*Exercise materials:*
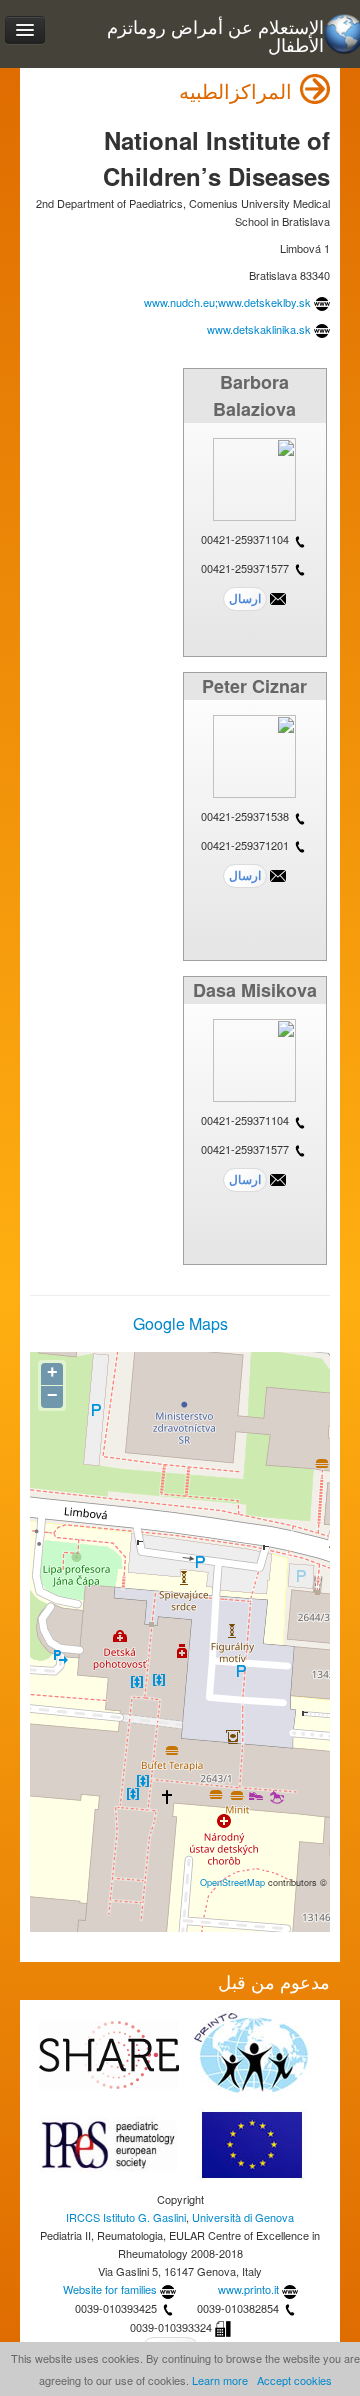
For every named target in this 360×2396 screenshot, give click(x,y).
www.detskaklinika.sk (259, 329)
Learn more (220, 2380)
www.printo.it (248, 2289)
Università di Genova (243, 2217)
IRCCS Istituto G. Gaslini (126, 2217)
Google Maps (180, 1323)
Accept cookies (294, 2380)
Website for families (110, 2289)
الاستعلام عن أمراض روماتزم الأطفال (215, 35)
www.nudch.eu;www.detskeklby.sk (227, 302)
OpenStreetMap (232, 1882)
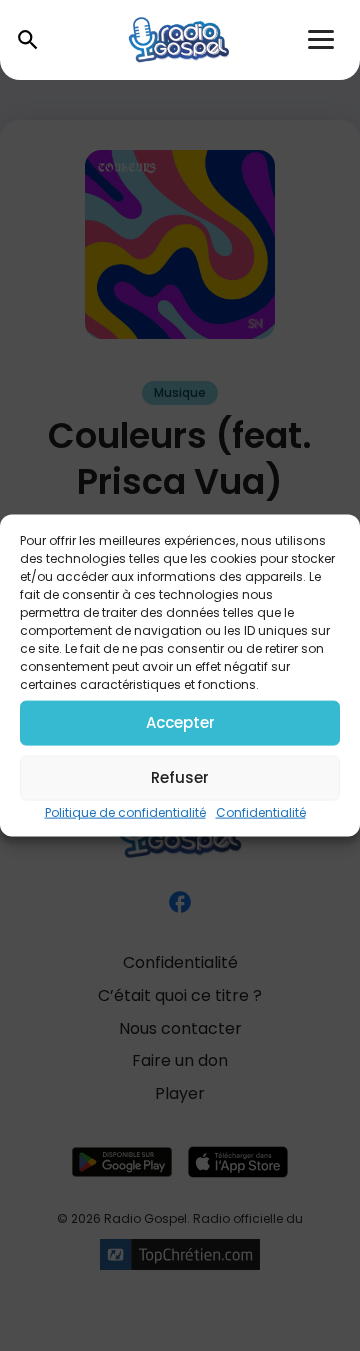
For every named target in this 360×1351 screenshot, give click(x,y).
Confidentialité (261, 811)
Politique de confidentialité (125, 811)
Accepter (180, 722)
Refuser (180, 777)
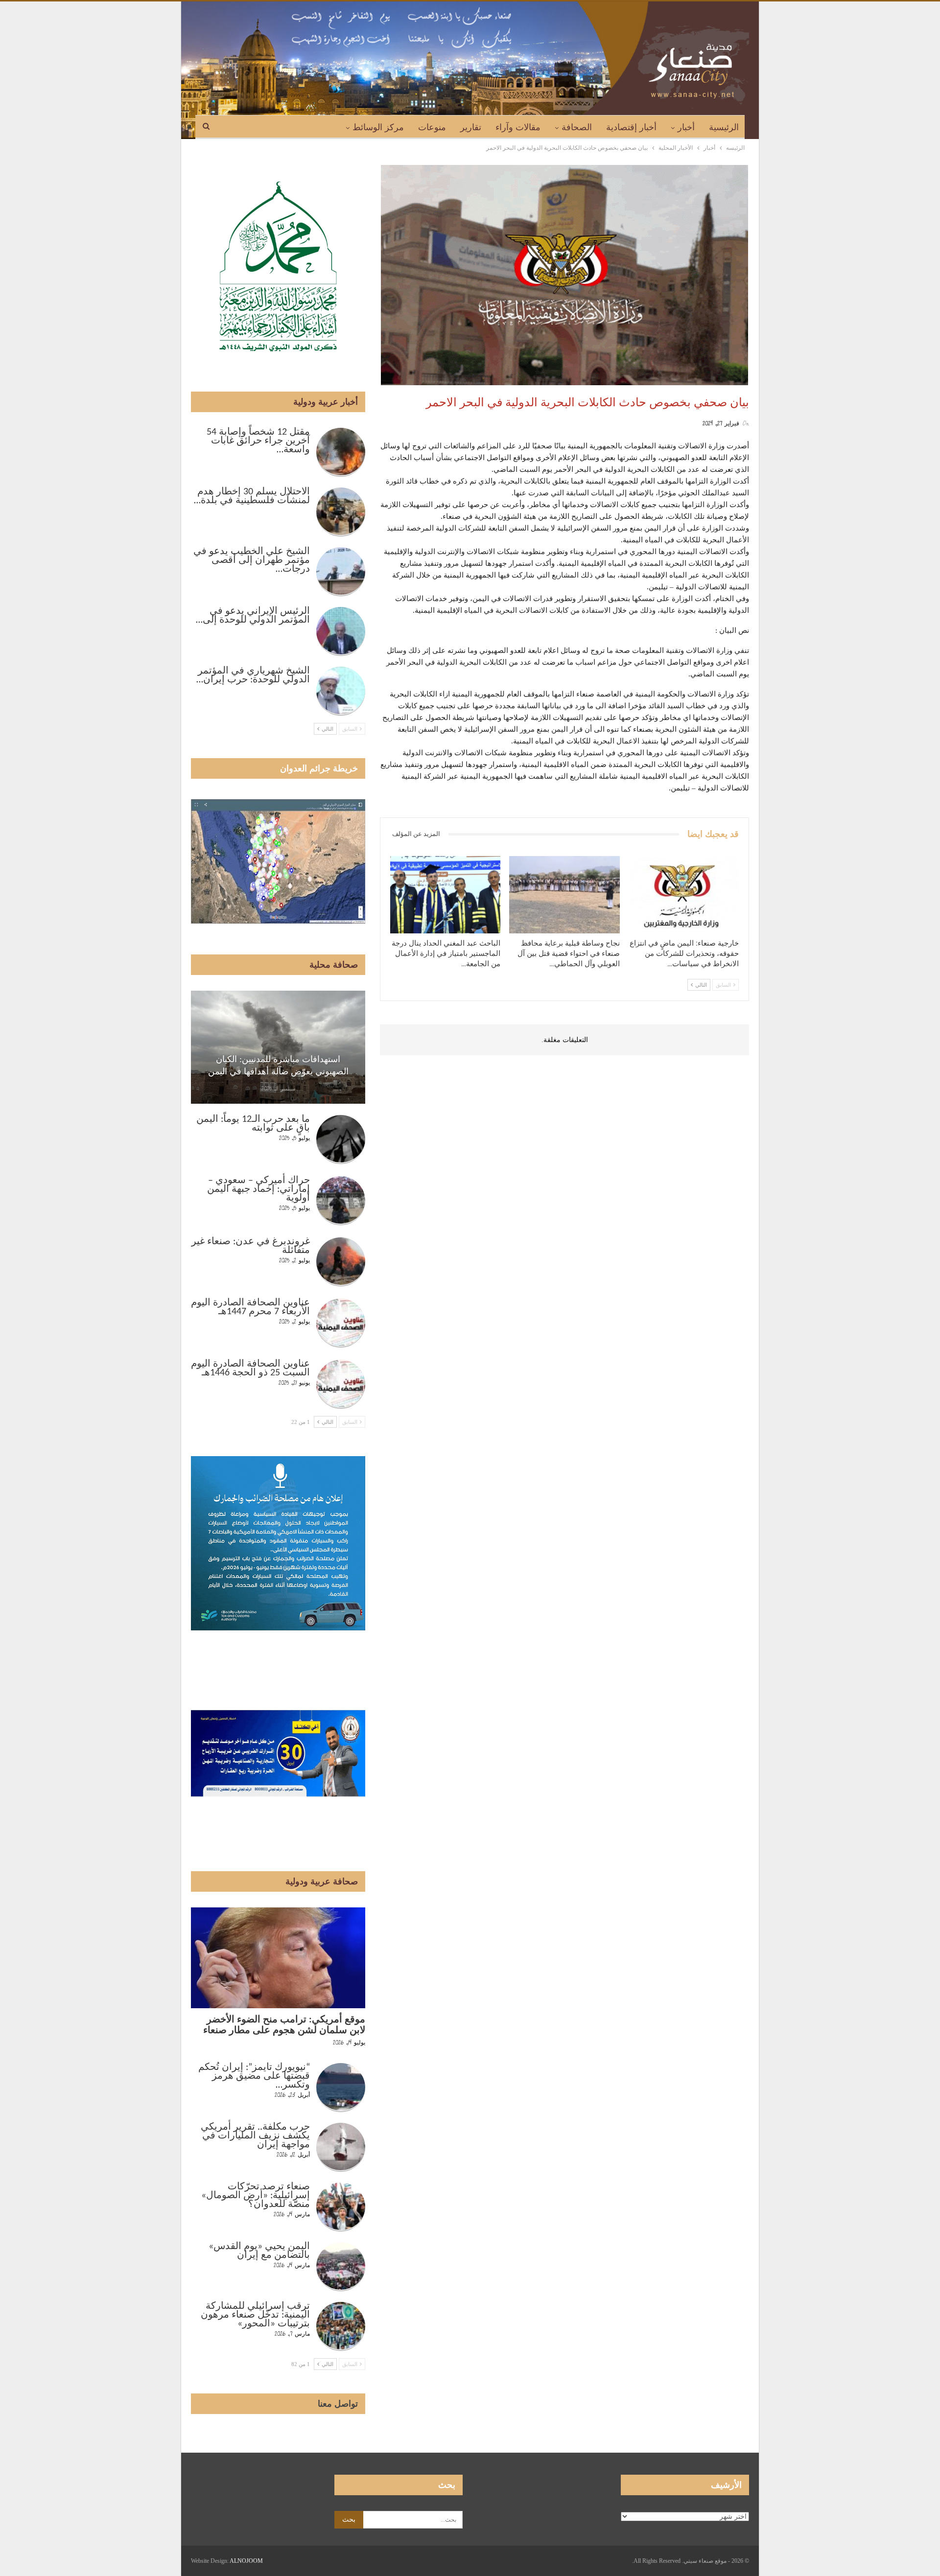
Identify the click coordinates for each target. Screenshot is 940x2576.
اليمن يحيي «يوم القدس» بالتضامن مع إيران (259, 2251)
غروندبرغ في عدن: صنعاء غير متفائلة (250, 1246)
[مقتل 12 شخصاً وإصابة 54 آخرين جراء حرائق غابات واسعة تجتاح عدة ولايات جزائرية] (340, 452)
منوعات (432, 127)
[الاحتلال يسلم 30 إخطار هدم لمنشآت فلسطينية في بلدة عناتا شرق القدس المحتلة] (340, 511)
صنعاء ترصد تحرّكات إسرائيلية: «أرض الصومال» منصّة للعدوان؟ (255, 2195)
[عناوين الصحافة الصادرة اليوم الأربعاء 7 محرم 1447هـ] (340, 1323)
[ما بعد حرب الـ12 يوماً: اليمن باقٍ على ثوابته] (340, 1139)
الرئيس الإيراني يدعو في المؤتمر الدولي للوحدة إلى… (253, 615)
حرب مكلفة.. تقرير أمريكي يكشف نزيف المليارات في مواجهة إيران (255, 2136)
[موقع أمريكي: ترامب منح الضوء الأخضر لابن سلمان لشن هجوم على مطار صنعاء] (278, 1957)
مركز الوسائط (378, 127)
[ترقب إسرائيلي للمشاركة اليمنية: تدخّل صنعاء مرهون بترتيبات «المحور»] (340, 2326)
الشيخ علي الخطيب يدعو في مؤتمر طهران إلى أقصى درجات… (251, 560)
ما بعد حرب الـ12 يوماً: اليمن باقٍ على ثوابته (253, 1123)
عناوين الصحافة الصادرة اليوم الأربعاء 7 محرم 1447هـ (250, 1307)
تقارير (470, 127)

*What to do:* Return only the stretch above from the line containing "www.nudch.eu;www.detskeklby.sk (227, 302)" through the line containing "غروندبرغ في عدن: صنعاء", word for word and without pictures.

*Response:*
www.nudch.eu;www.detskeklby.sk (227, 302)
OpenStreetMap (232, 1882)
For every named target in this 360×1351 screenshot, give click(x,y).
Confidentialité (261, 811)
Politique de confidentialité (125, 811)
Accepter (180, 722)
Refuser (180, 777)
Identify the click coordinates for each target. Screenshot is 940x2576.
اليمن يحيي «يوم القدس» بالتضامن مع إيران (259, 2251)
غروندبرغ في عدن: صنعاء غير متفائلة (250, 1246)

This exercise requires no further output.